Protect from bad bacteria. Raw milk is surprisingly antimicrobial!
Assist in preventing weight gain. Lactoferrin – an enzyme in raw milk- has been repackaged as a supplement to assist with weight loss. Why not get it directly from your food? The healthy fat CLA in grass-fed milk also assists in fat reduction.
After reviewing all these studies related to the benefits of drinking raw grass-fed milk, I want to shout all the benefits of certified raw milk from the rooftops and let everyone know what an incredibly healthy food raw milk is. Not to mention how delicious, creamy, and sweet real, farm-fresh raw milk is!
How to Enjoy Raw Milk
Create your own Starbucks latte, make a sweet eggnog, add it to black tea or create your own matcha latte. Add raw milk cream to soups. Create a morning protein smoothie. The options are endless!

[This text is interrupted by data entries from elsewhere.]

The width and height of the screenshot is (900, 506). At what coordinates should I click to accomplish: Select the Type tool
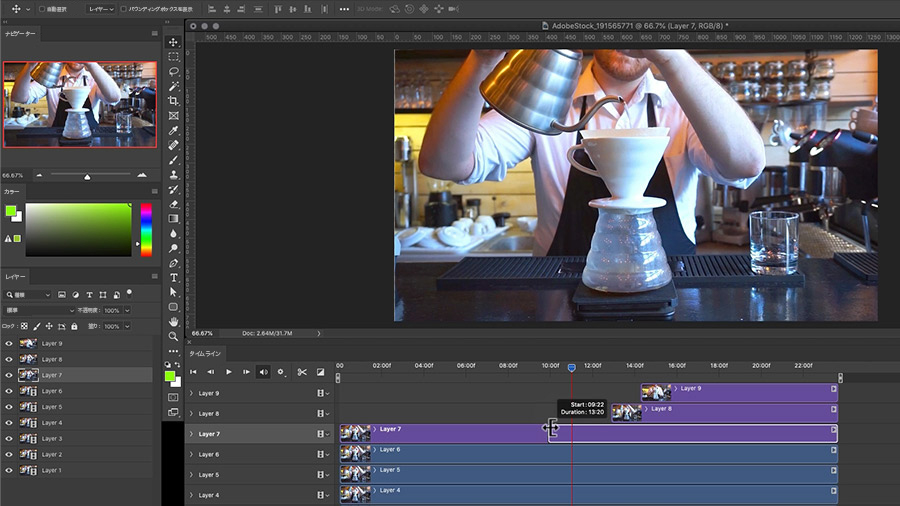(x=174, y=277)
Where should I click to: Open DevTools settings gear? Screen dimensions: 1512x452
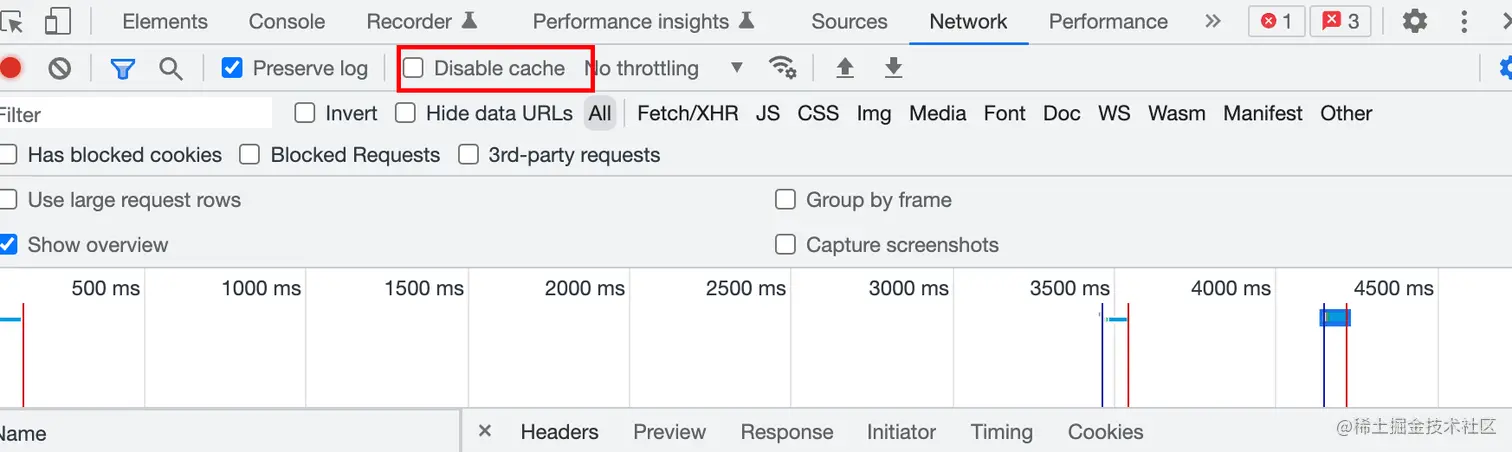tap(1414, 21)
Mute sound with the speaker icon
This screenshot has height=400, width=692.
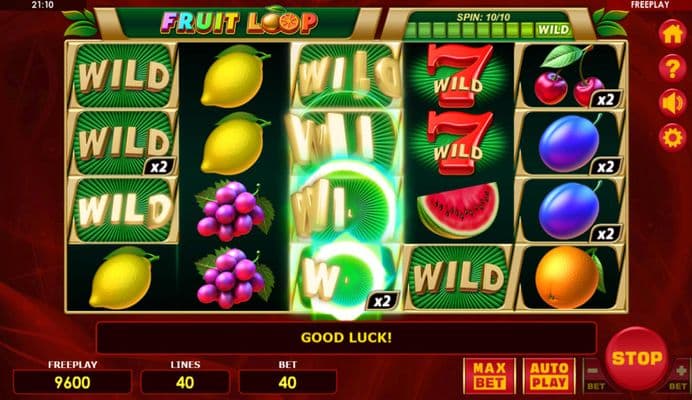672,103
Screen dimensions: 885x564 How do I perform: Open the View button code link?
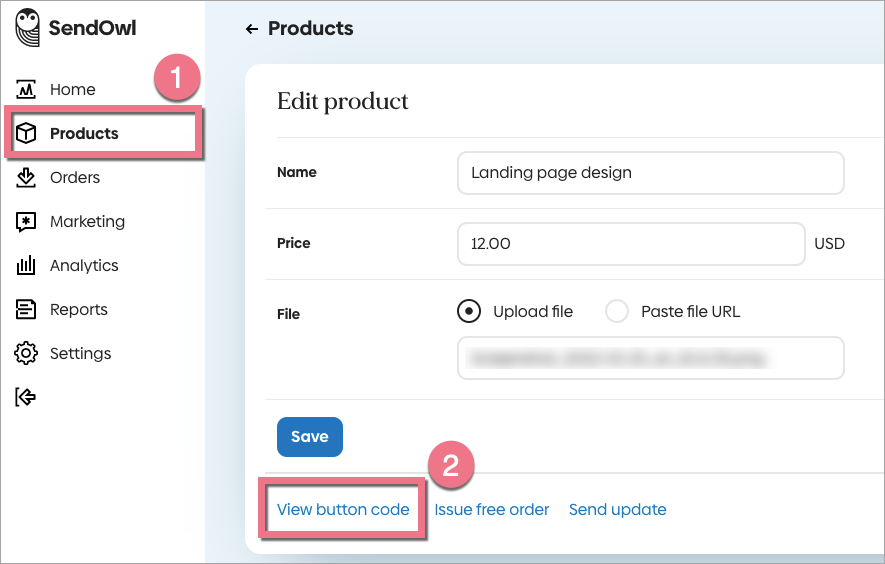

So, I’ll let you decide. Should you drink raw milk? Let me know your thoughts or questions in the comments below!
If you source your raw milk from a grass-fed dairy where the milk is regularly certified to be free of pathogens, you are both protecting yourself from pathogen risks and providing your body with nutrients, enzymes and probiotics that are incredibly healing to the gut.